** Selected passage **

Dmytro Yukhymovych

Personal information
- Full name: Dmytro Oleksandrovych Yukhymovych
- Date of birth: 27 July 1996 (age 29)
- Place of birth: Starokostiantyniv, Ukraine
- Height: 1.86 m (6 ft 1 in)
- Position: Centre-back

Team information
- Current team: Chojniczanka Chojnice
- Number: 3

Youth career
- 2010–2012: KOLIPS Kostopil
- 2012: Volyn Lutsk
- 2013: KOLIPS Kostopil

Senior career*
- Years: Team / Apps / (Gls)
- 2013: Sluch Starokostiantyniv (amateur) / 0 / (0)
- 2014–2015: Podillya Khmelnytskyi (amateur) / 26 / (3)
- 2016–2022: Ahrobiznes Volochysk / 151 / (14)

** Data extract **
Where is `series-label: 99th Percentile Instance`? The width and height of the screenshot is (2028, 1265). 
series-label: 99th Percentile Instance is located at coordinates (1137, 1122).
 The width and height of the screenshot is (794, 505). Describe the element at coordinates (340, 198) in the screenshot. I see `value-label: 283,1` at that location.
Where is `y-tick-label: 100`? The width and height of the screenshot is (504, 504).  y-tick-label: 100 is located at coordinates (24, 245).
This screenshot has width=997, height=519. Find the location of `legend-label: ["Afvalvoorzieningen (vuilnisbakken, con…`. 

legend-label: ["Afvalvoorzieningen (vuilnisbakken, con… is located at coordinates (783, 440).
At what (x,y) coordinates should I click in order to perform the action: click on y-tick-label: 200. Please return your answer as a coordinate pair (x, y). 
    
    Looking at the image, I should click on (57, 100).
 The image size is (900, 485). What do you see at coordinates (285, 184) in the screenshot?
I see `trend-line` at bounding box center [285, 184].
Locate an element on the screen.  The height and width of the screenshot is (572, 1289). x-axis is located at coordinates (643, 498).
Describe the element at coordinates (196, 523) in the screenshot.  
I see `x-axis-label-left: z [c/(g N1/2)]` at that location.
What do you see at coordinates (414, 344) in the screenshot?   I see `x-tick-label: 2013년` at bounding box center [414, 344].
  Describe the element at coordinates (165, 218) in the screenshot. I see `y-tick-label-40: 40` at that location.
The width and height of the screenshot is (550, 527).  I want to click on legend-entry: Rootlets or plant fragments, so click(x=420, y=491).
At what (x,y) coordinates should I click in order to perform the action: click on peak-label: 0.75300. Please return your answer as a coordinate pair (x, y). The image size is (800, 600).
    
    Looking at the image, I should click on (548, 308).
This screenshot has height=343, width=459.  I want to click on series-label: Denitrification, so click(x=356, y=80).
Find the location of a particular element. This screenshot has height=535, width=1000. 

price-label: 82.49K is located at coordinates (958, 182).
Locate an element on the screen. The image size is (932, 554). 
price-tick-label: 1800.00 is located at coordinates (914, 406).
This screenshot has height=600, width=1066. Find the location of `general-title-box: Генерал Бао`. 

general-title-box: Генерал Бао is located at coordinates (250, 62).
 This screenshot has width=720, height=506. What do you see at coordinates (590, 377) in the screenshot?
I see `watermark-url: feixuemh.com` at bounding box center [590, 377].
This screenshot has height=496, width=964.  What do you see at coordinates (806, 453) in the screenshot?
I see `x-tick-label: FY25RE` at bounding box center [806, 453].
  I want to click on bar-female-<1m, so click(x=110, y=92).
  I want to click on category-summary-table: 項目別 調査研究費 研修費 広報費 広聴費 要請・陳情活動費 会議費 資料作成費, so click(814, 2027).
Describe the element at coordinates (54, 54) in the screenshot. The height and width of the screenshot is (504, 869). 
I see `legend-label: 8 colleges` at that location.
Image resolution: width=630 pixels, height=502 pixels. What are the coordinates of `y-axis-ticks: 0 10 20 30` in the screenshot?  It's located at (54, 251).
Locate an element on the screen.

** Work instructions **
1. Quote the Dmytro Yukhymovych profile starting at "Dmytro Yukhymovych" and ending at "(6 ft 1 in)".
2. Answer from the Dmytro Yukhymovych profile:
(a) What position does he play?
(b) What number does he wear for his current team?
(c) How many appearances did he make for Ahrobiznes Volochysk?
3. Proceed with the Dmytro Yukhymovych profile from its final entry.

** Written answers **
1.
Dmytro Yukhymovych

Personal information
- Full name: Dmytro Oleksandrovych Yukhymovych
- Date of birth: 27 July 1996 (age 29)
- Place of birth: Starokostiantyniv, Ukraine
- Height: 1.86 m (6 ft 1 in)

2.
(a) Centre-back
(b) 3
(c) 151

3.
- 2022: → Znicz Pruszków (loan) / 8 / (0)
- 2022–2025: Znicz Pruszków / 71 / (2)
- 2025–: Chojniczanka Chojnice / 34 / (2)

= Dmytro Yukhymovych =

Ukrainian footballer

Dmytro Oleksandrovych Yukhymovych (Дмитро Олександрович Юхимович; born 27 July 1996) is a Ukrainian professional footballer who plays as a centre-back for Polish club Chojniczanka Chojnice.